-- SUPPLIED ENTRIES --
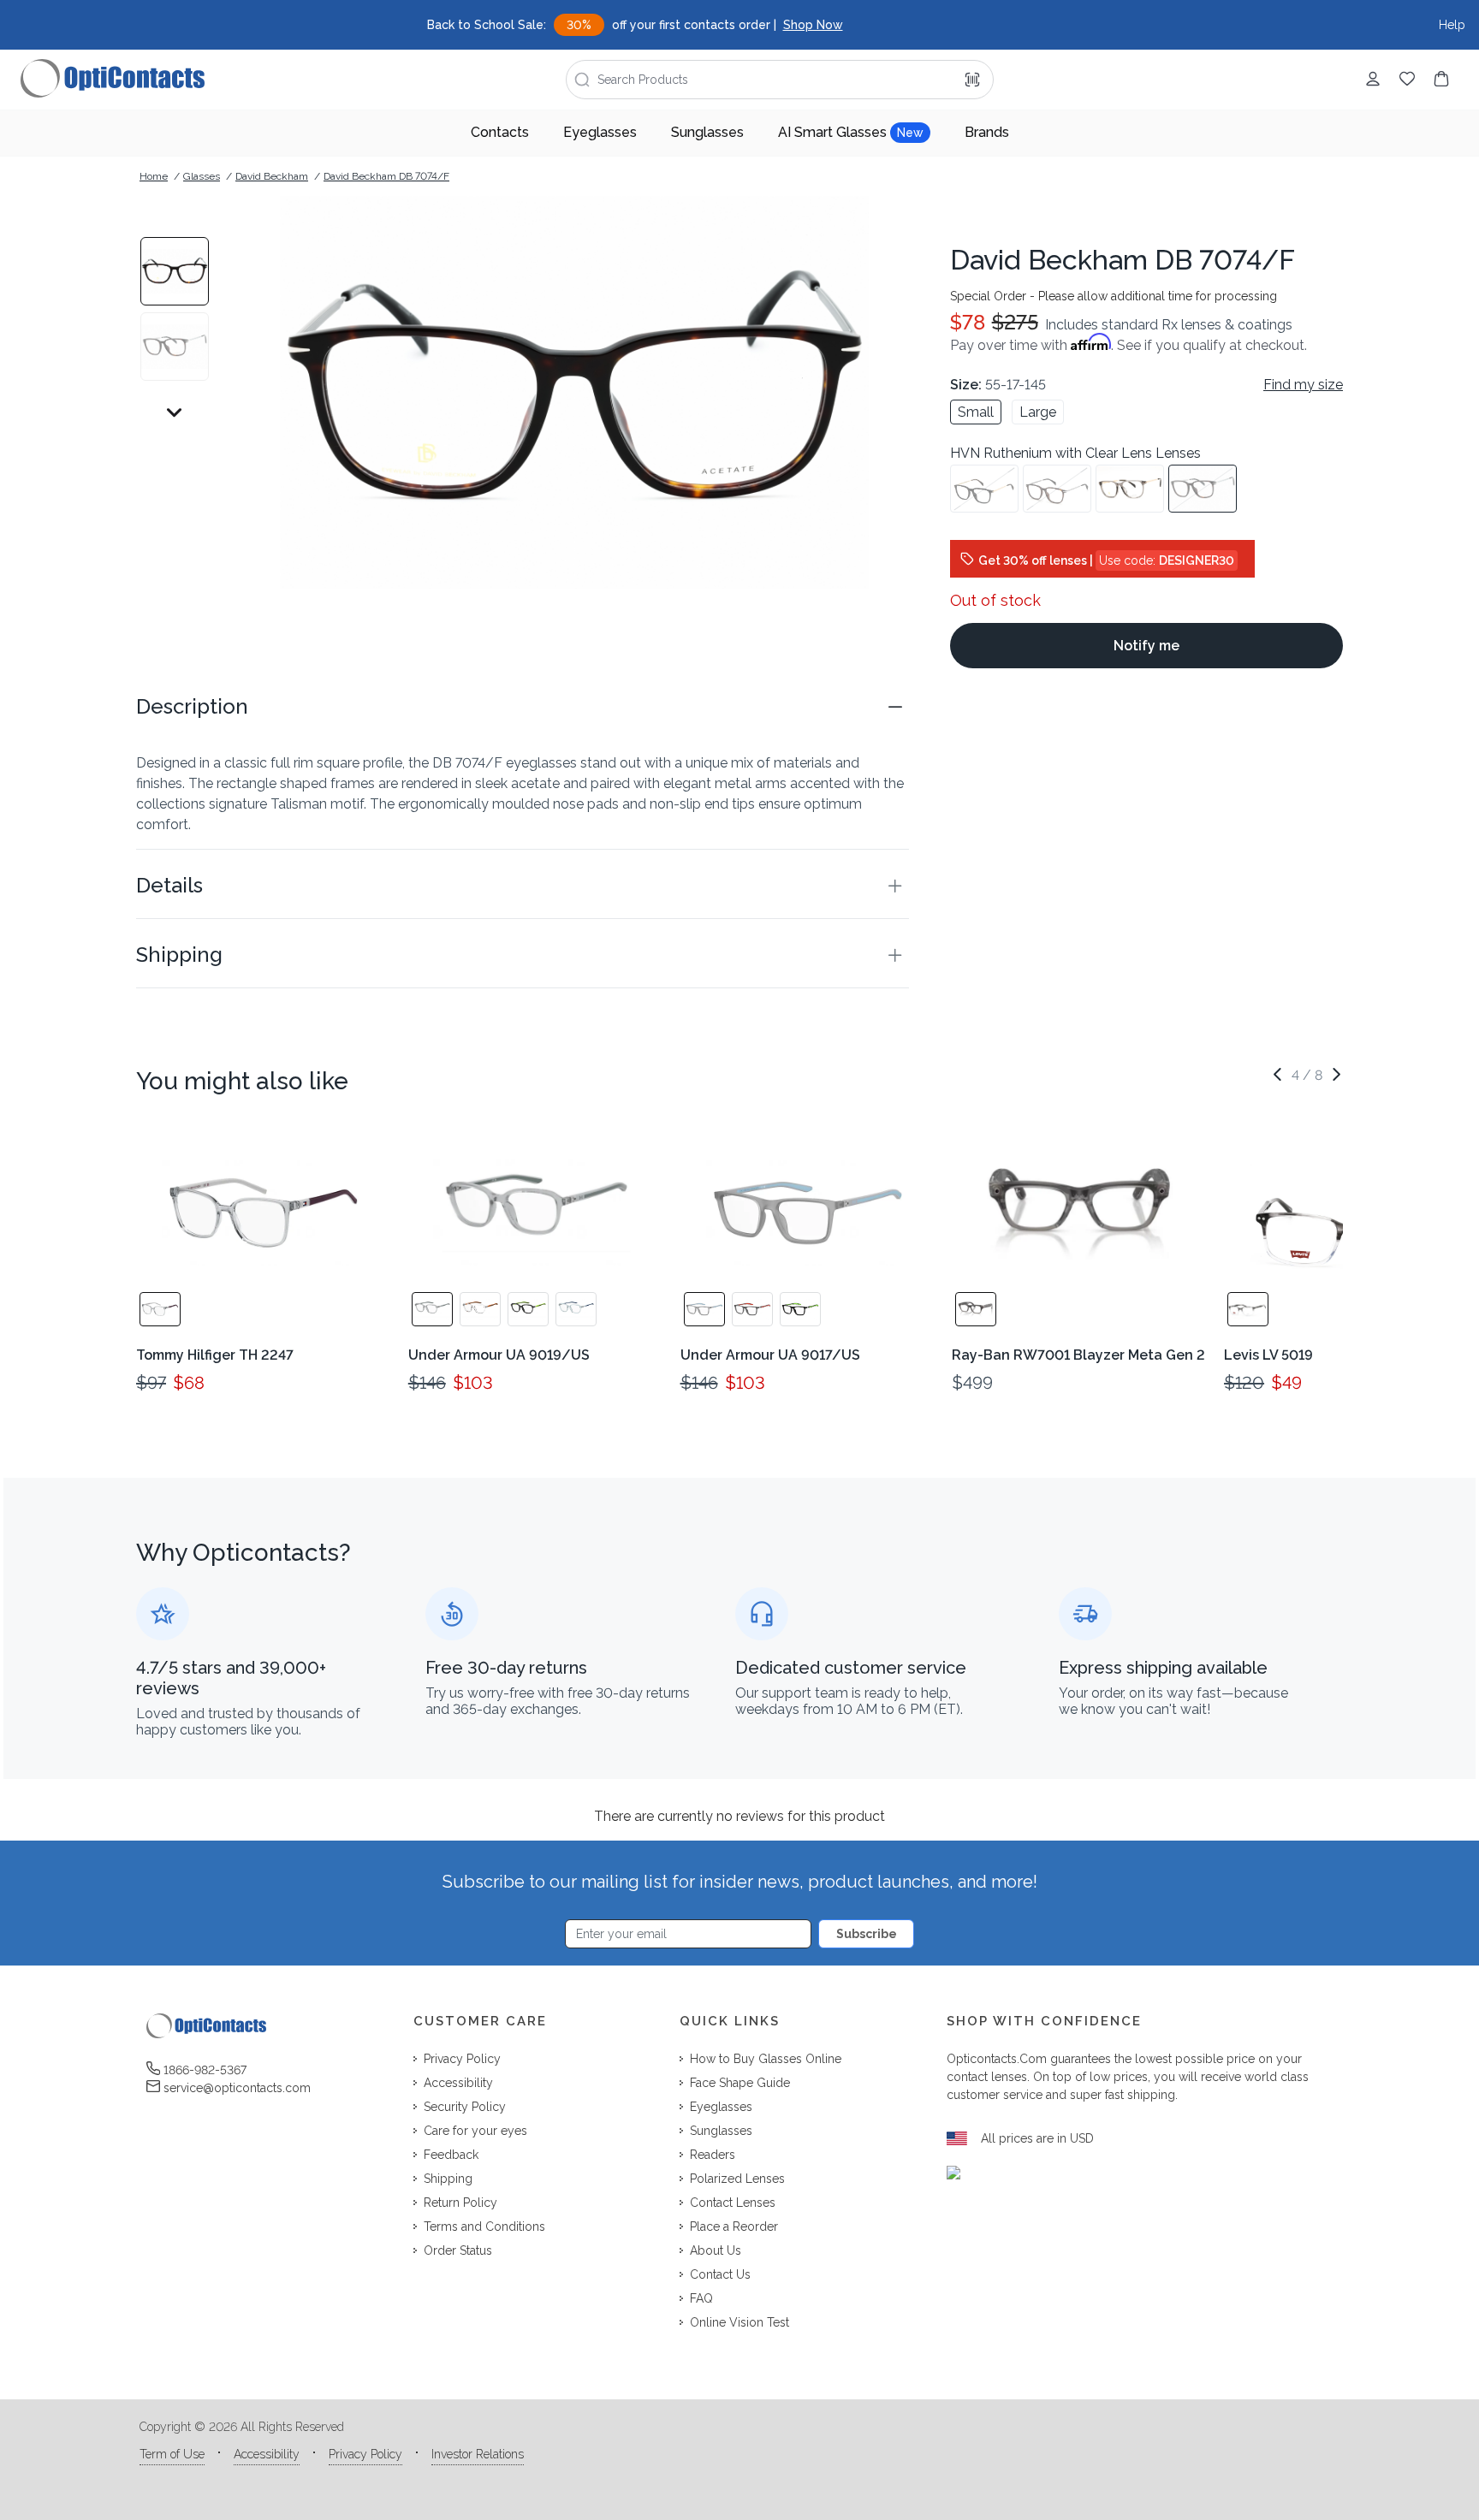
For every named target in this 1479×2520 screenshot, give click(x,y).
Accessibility (267, 2454)
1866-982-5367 (204, 2070)
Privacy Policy (365, 2454)
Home (154, 176)
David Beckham (271, 176)
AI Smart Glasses (851, 132)
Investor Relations (477, 2454)
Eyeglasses (600, 132)
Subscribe (866, 1934)
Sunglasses (707, 132)
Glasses (201, 176)
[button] (522, 706)
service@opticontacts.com (237, 2088)
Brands (987, 132)
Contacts (500, 132)
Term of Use (172, 2454)
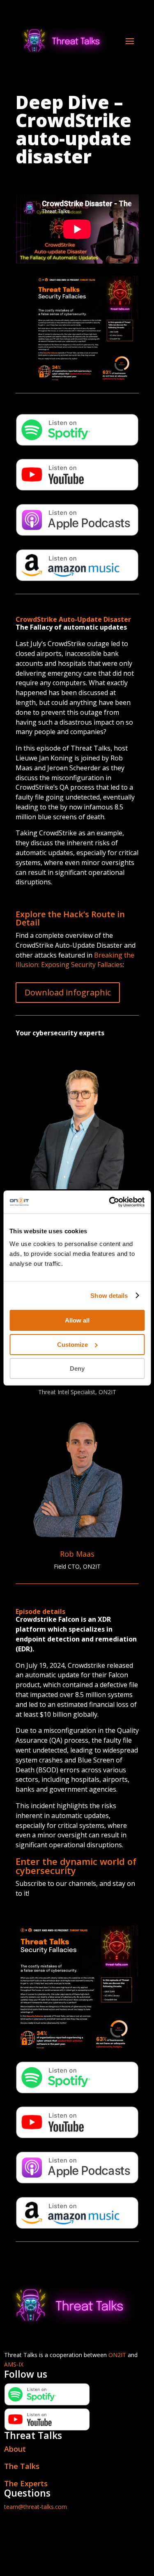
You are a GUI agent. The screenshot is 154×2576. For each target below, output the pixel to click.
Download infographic (68, 992)
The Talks (21, 2466)
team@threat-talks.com (35, 2507)
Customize (72, 1344)
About (15, 2449)
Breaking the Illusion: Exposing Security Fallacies (75, 960)
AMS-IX (13, 2364)
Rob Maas (77, 1554)
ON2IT (117, 2355)
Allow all (77, 1320)
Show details (109, 1295)
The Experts (26, 2483)
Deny (77, 1368)
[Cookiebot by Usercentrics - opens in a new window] (110, 1202)
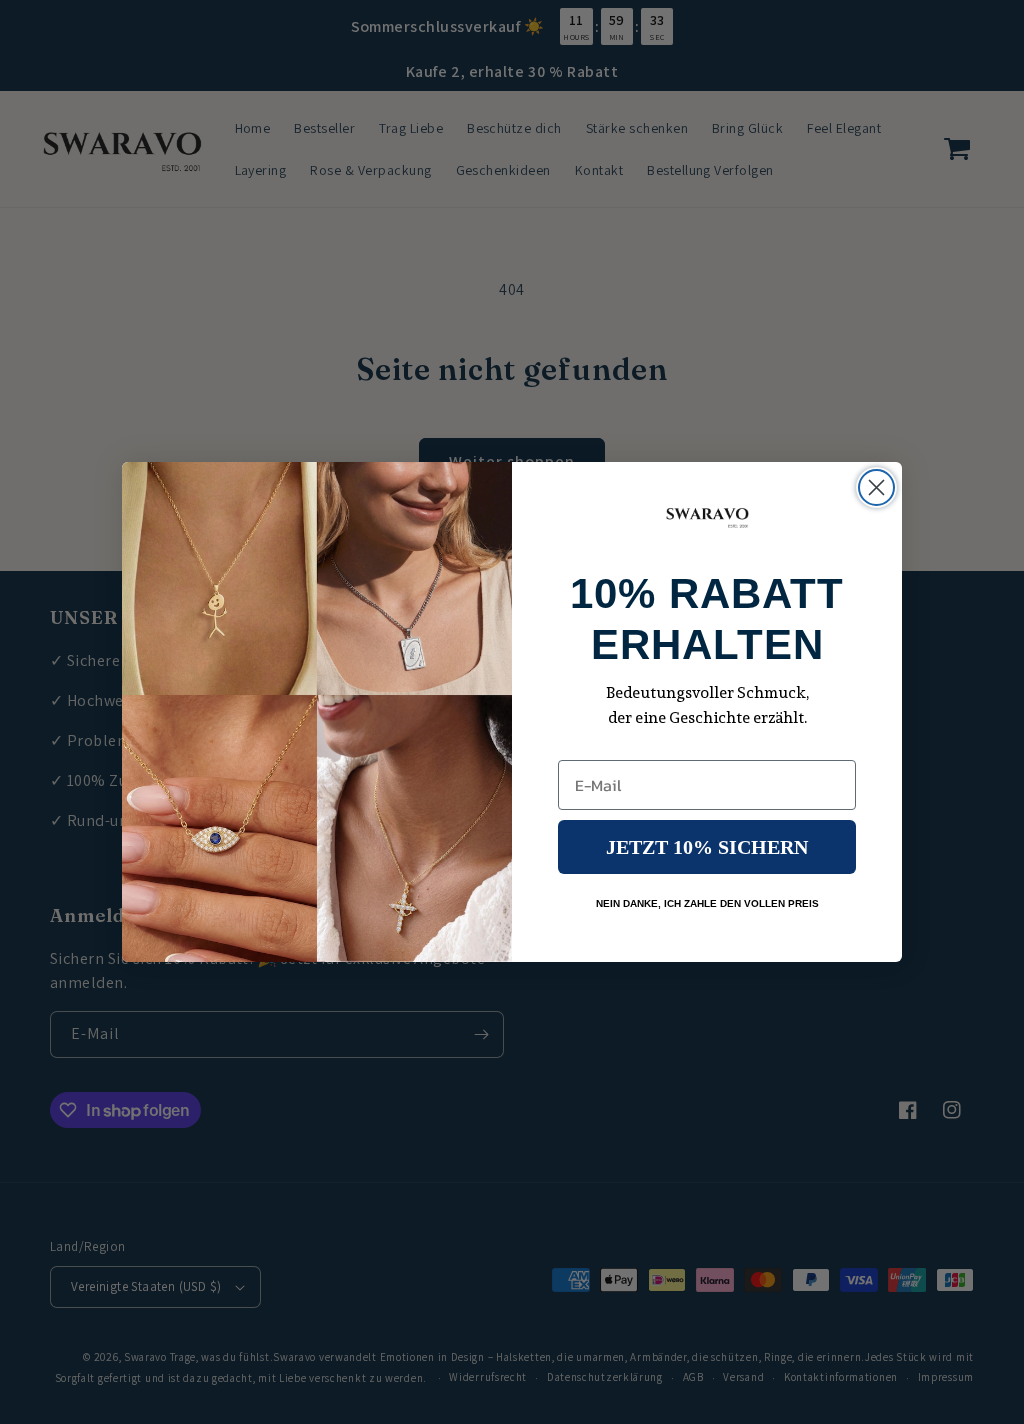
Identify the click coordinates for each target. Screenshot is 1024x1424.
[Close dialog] (876, 487)
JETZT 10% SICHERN (707, 847)
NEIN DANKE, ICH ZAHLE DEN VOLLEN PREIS (707, 903)
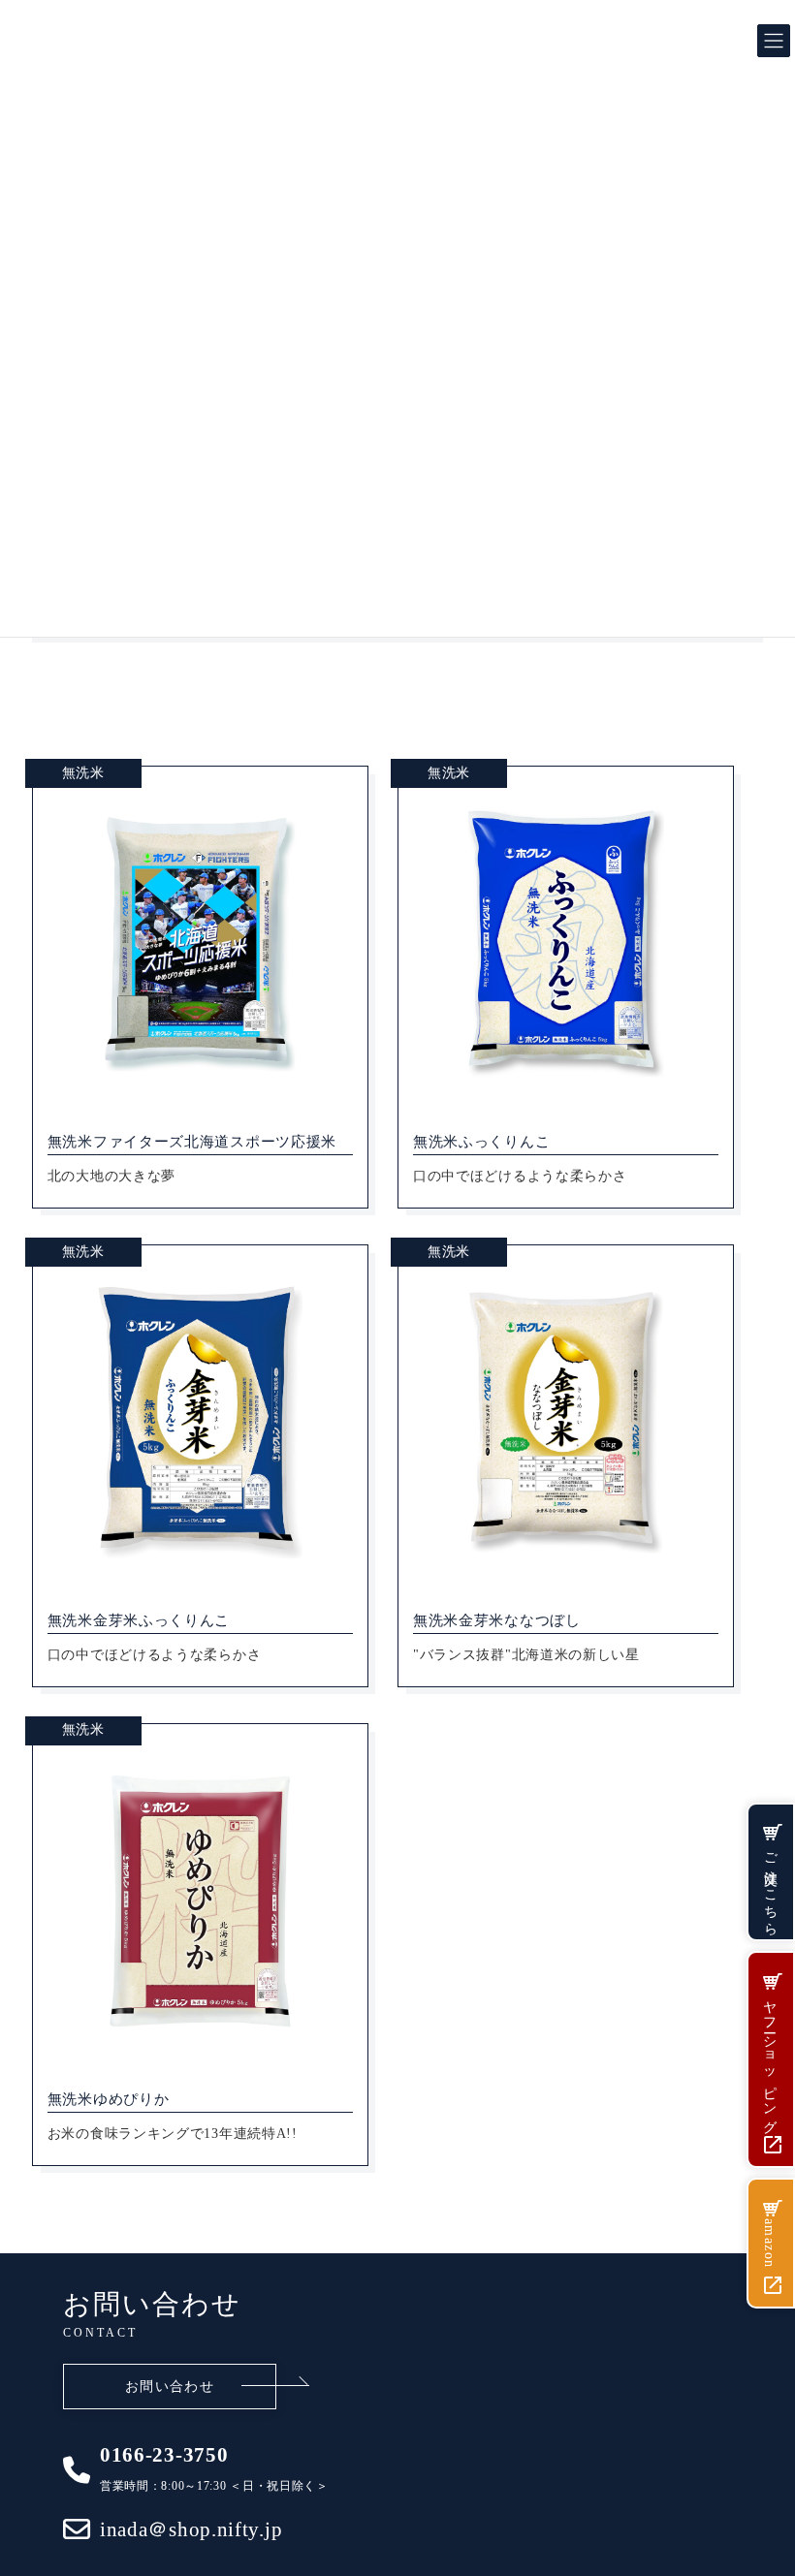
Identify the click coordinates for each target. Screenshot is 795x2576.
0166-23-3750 (164, 2455)
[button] (169, 2386)
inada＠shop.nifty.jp (191, 2530)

-- AIM OF THE TASK --
The answer must be an exact transcription of the lines from the one containing "The Experts (26, 2483)" through the last line of the records above, both included, with no pictures.

-- TASK ANSWER --
The Experts (26, 2483)
Deny (77, 1368)
[Cookiebot by Usercentrics - opens in a new window] (110, 1202)
Identify the click coordinates for each target. Screenshot is 1024x1424.
[Close dialog] (876, 487)
JETZT 10% SICHERN (707, 847)
NEIN DANKE, ICH ZAHLE DEN VOLLEN PREIS (707, 903)
Identify the click coordinates for each target. Screenshot is 795x2576.
0166-23-3750 (164, 2455)
[button] (169, 2386)
inada＠shop.nifty.jp (191, 2530)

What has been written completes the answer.